We live in interesting times. In orbit is the Polish student satellite PW-SAT2 which broadcasts data in our radio-amateur band of 70cm. The history of the PW-SAT2 project is also described in Wikipedia and on the website of the Student Astronautical Circle. There is also an interesting photo gallery from the implementation of the PW-SAT2 project. Data broadcast from the satellite can be received and legally decoded, which is encouraged by the announced competition for radio amateurs.
Today I encourage you to take advantage of the opportunity to receive data from the Polish satellite. Even one received package can contribute to the collection of a full set of data.
On 29. 12. 2018, at 9:12 am local time in Poland, the first attempt to open the sail was planned, that is, to perform the main task of the mission of this “artificial bird”. After opening the sail, the satellite will stay in orbit for about a year, but a large sail will cause solar panels to cover and a power shortage. It is estimated that in about three days the satellite may be silent, so this is the last chance to hear it.
If the PW-SAT2 team fails to establish communication with the satellite in the first term, then another attempt will be made on the next flight at 10:47, on the same day.

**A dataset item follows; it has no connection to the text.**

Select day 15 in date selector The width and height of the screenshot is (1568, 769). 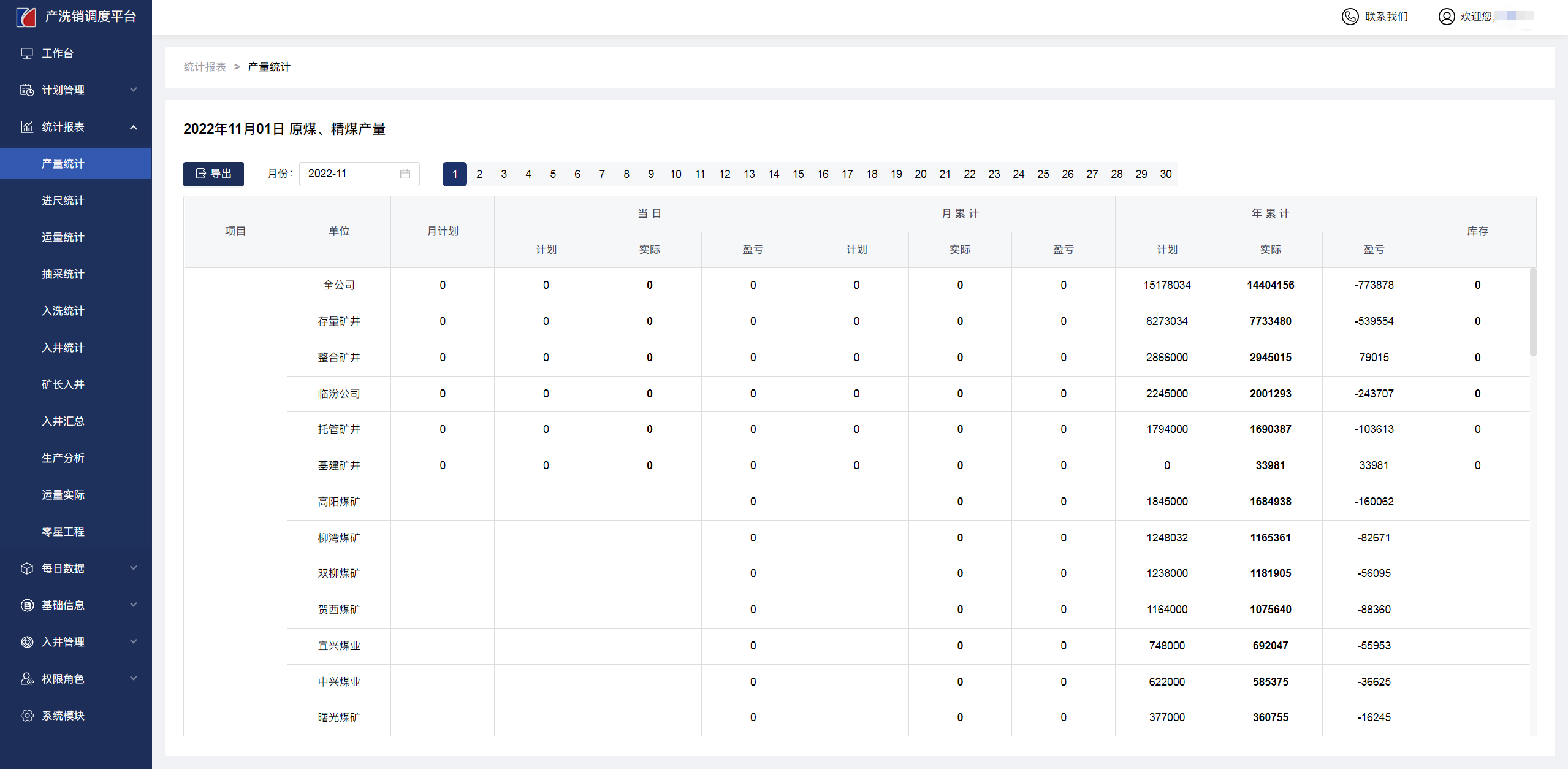798,174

If the second attempt fails, the next tests will take place only on January 5, 2019 (at 9:52 and 11:27) – as PW-SAT2 team informs.
Based on conversations with colleagues, I learned that the satellite signal is visible on the SDR even for external omnidirectional antennas. By default, the satellite works with a transmission of 9600 baud, however, just as during the sail opening operation, slower data transmission of 1200 baud will be enabled. The transmission speed translates into the emission width, and for slow transmission the PW-SAT2 signal width is narrower than the standard width received by our radio communication devices. At 9600 baud, the signal is so wide that you need to use SDR, because not all radios will be able to pick it up. In other words, the signal should be heard, but it can not be read.
The position can be read from the PW-SAT2 website (https://radio.pw-sat.pl/), or from the program, eg Polish by Orbitron. TLE data from which you can count the satellite flight within radio range of the station can be found in the file new-background.txt under the name PW-SAT2.
You must install Run_PW-Sat2_Ground_Station for decoding data. In order for the program to transmit data to the server, one must create an account at https://radio.pw-sat.pl/signUp, and after confirming the e-mail address (clicking the link in the received e-mail), “credentials” are downloaded, which are loaded to the Run_PW-Sat2_Ground_Station program. The simplest configuration is as follows: antenna (or LNA) => SDR => program “Run_PW-Sat2_Ground_Station”.
It is necessary to correct the Doppler shift by alnbop manually (approx. +/- 10kHz), or automatically eg by the GPredict program, description here: https://github.com/PW-Sat2/HAMRadio/wiki/Doppler-shift-compensation. Program here: https://sourceforge.net/projects/gpredict/files/Gpredict/2.2.1/
Thank you Piotr SP5ULN for valuable information on how to decode PW-SAT2.